--- Text block Enclosed Below ---

Last week, the Texas Senate approved legislation extending Medicaid coverage for new moms to a year after birth. However, a last-minute amendment clarifying that the coverage doesn’t include abortion has led some to worry that the bill won’t pass the House.
HB 12 increases Medicaid coverage by six months after childbirth. “Women need comprehensive health care after the delivery of a baby,” Democrat Toni Rose, who sponsored the bill, said during a hearing in March. The state Senate, led by Republicans, agreed, giving the bill bipartisan approval.
However, Sen. Lois Kolkhorst added an amendment clarifying that only childbirth or natural loss is eligible for the coverage. The move was criticized by Rose. “It defeats the work that we’ve done,” she said. “We just cannot go backwards.”
Yet Kolkhorst said her intention was not to go backward, but to help the bill pass the Senate. “I’ve been on the phone all day,” she said. “My goal is to get this bill over the goal line and allay some of the … concerns of members on this floor… I think that this is a compromise that is best.”

--- End of Enclosed Text block ---
--- Data block Enclosed Below ---

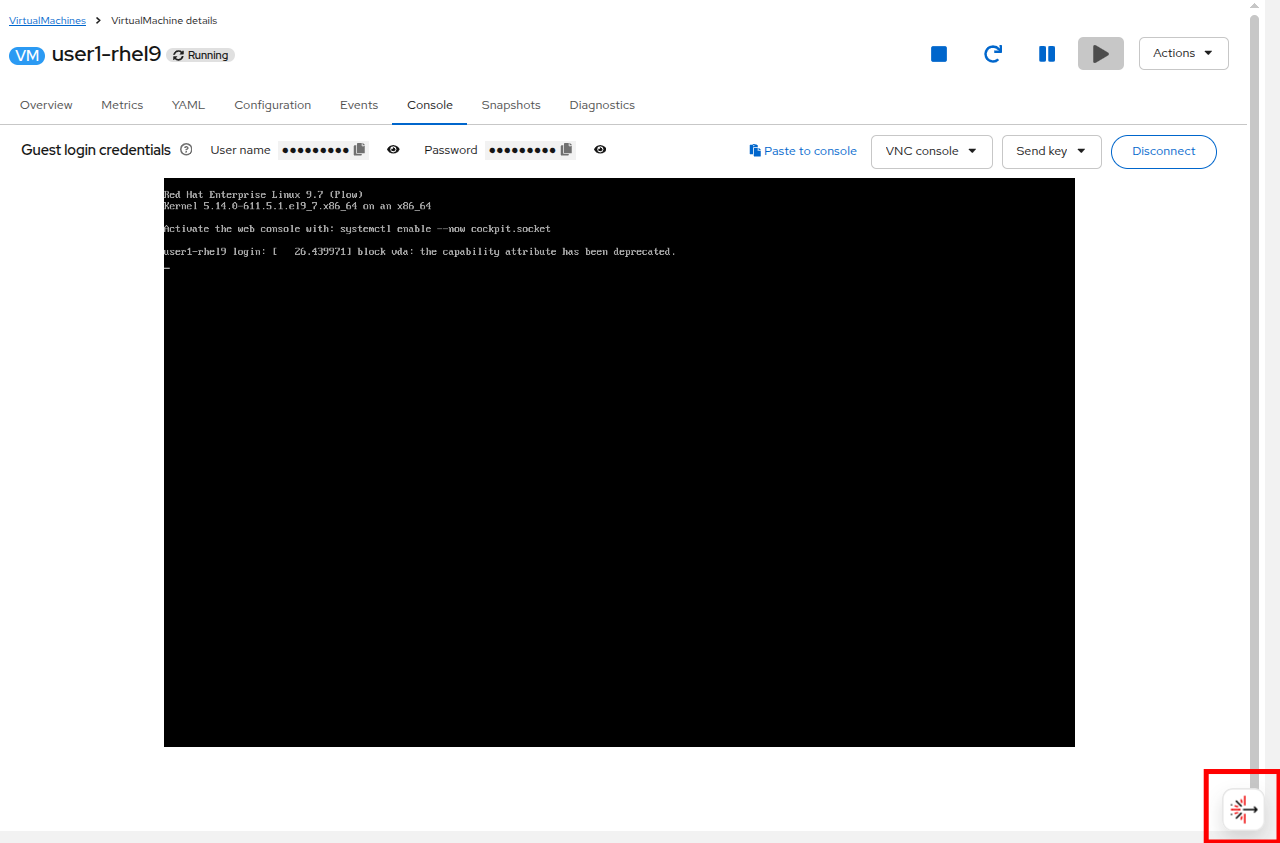Navigate to VirtualMachines breadcrumb link
The image size is (1280, 843).
coord(47,21)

--- End of Enclosed Data block ---

§ Task objective: Please extend the article on the Texas bill lengthening Medicaid coverage for new mothers, continuing from its last sentence.

§ Exercise answer:
According to Yahoo!, approximately half of all births are covered by Medicaid. Originally, mothers received health care coverage for two months after giving birth; in 2021, that was expanded to six months. Tabitha Israel, a doula and student midwife in Tarrant County, told Yahoo! that more support for new moms is sorely needed. “You get more recovery and more therapy with a knee surgery than you do with a cesarean,” she said.
The bill will now return to the House. Governor Greg Abbott has already signaled that he supports the legislation, and will sign it into law. On both sides of the political aisle, it appears that the legislation is being applauded as pro-life.
Sen. José Menéndez said, “If we truly have a commitment to life, first and foremost, is the mother’s life and so that the mother can be healthy and take care of the children she has.”